Wednesday, 25 September 2013

Togart Contemporary Art Awards 2013

25 September 2013

Yesterday I went to theTogart Contemporary Art Awards 2013, a regional prize for an area which has the highest per capita  number of artists in Australia. The artists must have some connection to the Northern Territory either as a resident or ex resident.
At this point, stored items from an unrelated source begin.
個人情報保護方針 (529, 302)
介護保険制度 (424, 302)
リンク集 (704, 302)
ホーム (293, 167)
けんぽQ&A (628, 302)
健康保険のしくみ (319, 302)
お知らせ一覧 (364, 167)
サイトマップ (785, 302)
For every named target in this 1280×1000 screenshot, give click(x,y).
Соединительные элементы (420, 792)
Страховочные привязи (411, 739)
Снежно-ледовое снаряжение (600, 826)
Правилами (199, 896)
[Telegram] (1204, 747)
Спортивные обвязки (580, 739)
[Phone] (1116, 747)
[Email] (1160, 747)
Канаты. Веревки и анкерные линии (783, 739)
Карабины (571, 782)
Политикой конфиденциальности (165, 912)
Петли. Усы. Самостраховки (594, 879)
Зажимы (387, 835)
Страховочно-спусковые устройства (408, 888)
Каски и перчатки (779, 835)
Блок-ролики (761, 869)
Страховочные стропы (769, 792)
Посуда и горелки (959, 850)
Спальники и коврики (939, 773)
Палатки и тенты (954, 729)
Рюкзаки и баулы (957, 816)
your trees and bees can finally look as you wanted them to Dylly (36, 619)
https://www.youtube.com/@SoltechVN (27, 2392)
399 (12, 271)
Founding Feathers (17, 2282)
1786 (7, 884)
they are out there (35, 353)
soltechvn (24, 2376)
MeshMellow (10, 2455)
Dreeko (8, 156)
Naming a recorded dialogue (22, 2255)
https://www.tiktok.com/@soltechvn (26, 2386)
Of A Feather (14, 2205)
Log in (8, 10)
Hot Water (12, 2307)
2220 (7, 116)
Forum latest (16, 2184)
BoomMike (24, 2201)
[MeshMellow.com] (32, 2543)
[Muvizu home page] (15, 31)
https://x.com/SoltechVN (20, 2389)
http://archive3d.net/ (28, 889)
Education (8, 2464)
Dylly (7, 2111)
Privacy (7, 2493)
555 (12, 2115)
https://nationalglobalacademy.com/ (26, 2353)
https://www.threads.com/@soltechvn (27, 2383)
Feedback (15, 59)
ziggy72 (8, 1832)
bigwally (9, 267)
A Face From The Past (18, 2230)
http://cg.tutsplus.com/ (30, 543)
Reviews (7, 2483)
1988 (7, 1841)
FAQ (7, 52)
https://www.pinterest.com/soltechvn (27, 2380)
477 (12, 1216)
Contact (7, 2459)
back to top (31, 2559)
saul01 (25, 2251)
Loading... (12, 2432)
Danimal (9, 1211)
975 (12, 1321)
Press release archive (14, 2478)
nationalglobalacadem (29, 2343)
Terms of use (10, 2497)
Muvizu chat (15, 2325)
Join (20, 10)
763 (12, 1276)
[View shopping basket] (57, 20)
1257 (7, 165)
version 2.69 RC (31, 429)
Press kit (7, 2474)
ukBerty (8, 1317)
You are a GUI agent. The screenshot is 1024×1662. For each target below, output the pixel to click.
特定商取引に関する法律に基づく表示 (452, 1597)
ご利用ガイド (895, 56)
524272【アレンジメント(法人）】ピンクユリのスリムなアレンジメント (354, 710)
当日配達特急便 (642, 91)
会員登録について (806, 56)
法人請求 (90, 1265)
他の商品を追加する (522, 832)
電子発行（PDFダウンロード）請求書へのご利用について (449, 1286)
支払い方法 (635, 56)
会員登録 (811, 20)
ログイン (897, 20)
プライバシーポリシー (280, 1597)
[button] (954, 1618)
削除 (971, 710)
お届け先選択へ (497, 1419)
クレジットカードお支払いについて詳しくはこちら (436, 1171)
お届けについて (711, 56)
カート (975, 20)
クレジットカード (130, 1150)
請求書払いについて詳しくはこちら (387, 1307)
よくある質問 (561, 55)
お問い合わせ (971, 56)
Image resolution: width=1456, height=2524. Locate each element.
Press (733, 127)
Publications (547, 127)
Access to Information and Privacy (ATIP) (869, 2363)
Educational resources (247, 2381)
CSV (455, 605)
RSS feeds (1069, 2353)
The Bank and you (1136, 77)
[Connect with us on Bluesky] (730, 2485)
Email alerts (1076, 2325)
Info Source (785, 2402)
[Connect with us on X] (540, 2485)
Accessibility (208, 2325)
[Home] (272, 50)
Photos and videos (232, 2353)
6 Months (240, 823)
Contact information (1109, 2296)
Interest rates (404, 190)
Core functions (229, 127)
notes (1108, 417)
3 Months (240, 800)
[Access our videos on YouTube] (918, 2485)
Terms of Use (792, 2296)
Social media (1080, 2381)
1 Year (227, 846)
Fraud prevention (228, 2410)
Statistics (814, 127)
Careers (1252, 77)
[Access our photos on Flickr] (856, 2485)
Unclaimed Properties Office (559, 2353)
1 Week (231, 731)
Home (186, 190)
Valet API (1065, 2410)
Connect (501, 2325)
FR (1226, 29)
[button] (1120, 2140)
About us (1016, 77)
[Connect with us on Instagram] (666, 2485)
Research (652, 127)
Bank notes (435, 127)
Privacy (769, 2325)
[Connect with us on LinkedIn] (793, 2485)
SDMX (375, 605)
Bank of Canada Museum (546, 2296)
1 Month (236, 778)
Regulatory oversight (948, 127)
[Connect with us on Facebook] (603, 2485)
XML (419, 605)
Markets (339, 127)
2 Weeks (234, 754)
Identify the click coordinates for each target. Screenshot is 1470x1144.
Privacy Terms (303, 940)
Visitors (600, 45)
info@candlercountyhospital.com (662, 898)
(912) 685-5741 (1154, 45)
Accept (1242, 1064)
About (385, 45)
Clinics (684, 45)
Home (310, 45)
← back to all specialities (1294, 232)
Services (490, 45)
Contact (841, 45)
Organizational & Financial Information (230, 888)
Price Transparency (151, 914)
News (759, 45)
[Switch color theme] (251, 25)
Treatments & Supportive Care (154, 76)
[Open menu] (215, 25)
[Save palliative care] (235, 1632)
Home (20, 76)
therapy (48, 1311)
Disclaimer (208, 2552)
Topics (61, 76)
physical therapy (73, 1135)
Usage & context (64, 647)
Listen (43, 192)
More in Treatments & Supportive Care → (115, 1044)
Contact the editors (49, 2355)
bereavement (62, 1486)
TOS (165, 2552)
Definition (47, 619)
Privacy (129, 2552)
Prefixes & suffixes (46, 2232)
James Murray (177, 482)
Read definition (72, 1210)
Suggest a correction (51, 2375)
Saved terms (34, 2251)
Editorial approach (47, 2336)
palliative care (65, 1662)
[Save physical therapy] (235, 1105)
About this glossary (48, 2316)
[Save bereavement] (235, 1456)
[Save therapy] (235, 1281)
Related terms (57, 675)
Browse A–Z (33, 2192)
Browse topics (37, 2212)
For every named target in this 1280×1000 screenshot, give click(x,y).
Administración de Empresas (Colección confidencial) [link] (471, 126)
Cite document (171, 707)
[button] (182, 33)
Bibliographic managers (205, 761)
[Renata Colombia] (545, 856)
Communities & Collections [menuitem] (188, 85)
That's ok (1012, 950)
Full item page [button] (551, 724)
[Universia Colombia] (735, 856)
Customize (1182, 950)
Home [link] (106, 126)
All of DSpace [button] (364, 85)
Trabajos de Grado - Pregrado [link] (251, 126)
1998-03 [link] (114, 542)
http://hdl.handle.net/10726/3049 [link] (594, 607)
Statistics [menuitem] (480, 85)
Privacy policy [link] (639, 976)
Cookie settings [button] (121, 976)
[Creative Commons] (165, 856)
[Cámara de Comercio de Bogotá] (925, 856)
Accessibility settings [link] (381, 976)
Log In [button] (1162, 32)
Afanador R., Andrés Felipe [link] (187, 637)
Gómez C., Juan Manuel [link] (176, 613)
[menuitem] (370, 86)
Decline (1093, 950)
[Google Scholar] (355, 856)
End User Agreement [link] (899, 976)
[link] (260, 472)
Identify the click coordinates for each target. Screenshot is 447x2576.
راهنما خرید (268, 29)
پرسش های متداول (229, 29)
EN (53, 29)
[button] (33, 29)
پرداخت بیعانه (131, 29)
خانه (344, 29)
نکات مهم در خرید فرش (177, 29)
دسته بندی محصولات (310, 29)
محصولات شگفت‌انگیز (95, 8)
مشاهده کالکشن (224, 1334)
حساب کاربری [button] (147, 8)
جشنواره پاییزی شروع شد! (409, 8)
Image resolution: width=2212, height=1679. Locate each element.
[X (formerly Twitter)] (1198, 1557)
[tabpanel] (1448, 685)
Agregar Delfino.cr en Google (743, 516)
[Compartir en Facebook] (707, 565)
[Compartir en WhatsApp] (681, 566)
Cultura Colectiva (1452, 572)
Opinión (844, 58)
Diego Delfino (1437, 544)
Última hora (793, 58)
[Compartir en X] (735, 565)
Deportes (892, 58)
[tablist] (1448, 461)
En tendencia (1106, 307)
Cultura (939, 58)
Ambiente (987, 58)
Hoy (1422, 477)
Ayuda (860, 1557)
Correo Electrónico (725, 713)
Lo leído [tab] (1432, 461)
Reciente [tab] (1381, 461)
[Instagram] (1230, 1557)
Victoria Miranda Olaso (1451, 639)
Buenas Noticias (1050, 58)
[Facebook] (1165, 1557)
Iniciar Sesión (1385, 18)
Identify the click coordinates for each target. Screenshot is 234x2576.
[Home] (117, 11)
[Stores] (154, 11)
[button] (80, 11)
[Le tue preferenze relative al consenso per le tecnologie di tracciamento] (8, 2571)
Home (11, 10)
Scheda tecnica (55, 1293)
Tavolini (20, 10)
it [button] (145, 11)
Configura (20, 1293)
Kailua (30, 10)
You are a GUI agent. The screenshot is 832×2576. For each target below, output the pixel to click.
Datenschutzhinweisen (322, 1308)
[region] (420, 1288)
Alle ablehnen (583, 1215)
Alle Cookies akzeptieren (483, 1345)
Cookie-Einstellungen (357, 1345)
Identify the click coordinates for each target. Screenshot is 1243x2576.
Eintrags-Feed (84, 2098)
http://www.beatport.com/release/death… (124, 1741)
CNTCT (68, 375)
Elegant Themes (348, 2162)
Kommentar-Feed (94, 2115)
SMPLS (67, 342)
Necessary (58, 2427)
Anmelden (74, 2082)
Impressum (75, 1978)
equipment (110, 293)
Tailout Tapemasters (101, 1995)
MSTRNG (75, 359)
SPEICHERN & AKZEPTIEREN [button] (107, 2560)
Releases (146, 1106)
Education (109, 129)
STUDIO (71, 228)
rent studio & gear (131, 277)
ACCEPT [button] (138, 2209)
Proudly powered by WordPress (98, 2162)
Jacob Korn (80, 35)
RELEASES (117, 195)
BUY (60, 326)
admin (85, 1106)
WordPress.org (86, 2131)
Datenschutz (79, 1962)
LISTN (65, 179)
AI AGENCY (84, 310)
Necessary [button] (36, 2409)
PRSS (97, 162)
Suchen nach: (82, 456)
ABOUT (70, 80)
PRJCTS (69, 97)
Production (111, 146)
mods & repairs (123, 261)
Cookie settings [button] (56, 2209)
The exhibition is a celebration of the diversity of the Northern Territory.

 Penny Rose Wiggins
 ’Landings’ Oil on a found object.
A New Zealander whose great grandfather was presented with a sacred paddle when he returned home wounded from Gallipoli. The paddle represents her own journey to northern Australia and reminds her of her past.

 Trevor Jenkins

‘Art Isn’t Art Isn’t’ Multi-media, video, found objects, sizes various.
‘Trevor is a homeless Christian activist who at times creates disturbances around Darwin by being poor and making no excuses.’
p44 Togart Contemporary Art Awards Catalogue 2013.
Trevor collects rubbish, man after my own heart and turns it into temporary works of public art. Classified as a Darwin character he is known as the Rubbish Warrior.

Mike Gillam
Before the Firestorm’ Digital image
An Alice Springs resident he captures the departure of a flock of budgerigars from a dead tree fleeing the oncoming fire which will burn fiercely because of the introduction of buffel grass, originally a native of Asia and Africa, now changing the landscape of the north.

Nancy McDinny
‘Story of Mayawagu’ Acrylic on linen.Nancy was born in the Gulf of Carpentaria and painted the story of her great grandfather, Mayawagu, who actively resisted the invasion of pastoralists. The painting shows an incident when he escaped wounded from police and trackers who wanted to arrest him. Paul Foelsche, an inspector of police, 1870-1904, who masterminded the massacres of hundreds of Aboriginal men, women and children is honoured by having a river named after him. Nancy McDinny would like to see that river re-named Mayawagu River.

Sonia Kurarra
‘Martuwarra’ Acrylic on linen

Sonia paints the sandy billabong country which runs behind Nookanbah where she now lives and used to help at the kindergarten teaching children art. This painting shows swimming and fishing in the Fitzroy River.  She has depicted parlka (barramundi), nganku, (shark), wirritunany (swordfish) sting-ray, wakiri (pandanus) and kalputu (water snakes). 


  1. Delightful. Thanks for sharing with us.

  2. Great to see some wonderful NT art !! I too would love to see that river renamed.

  3. Fantastic insights Coral, hear hear re Mayawagu River!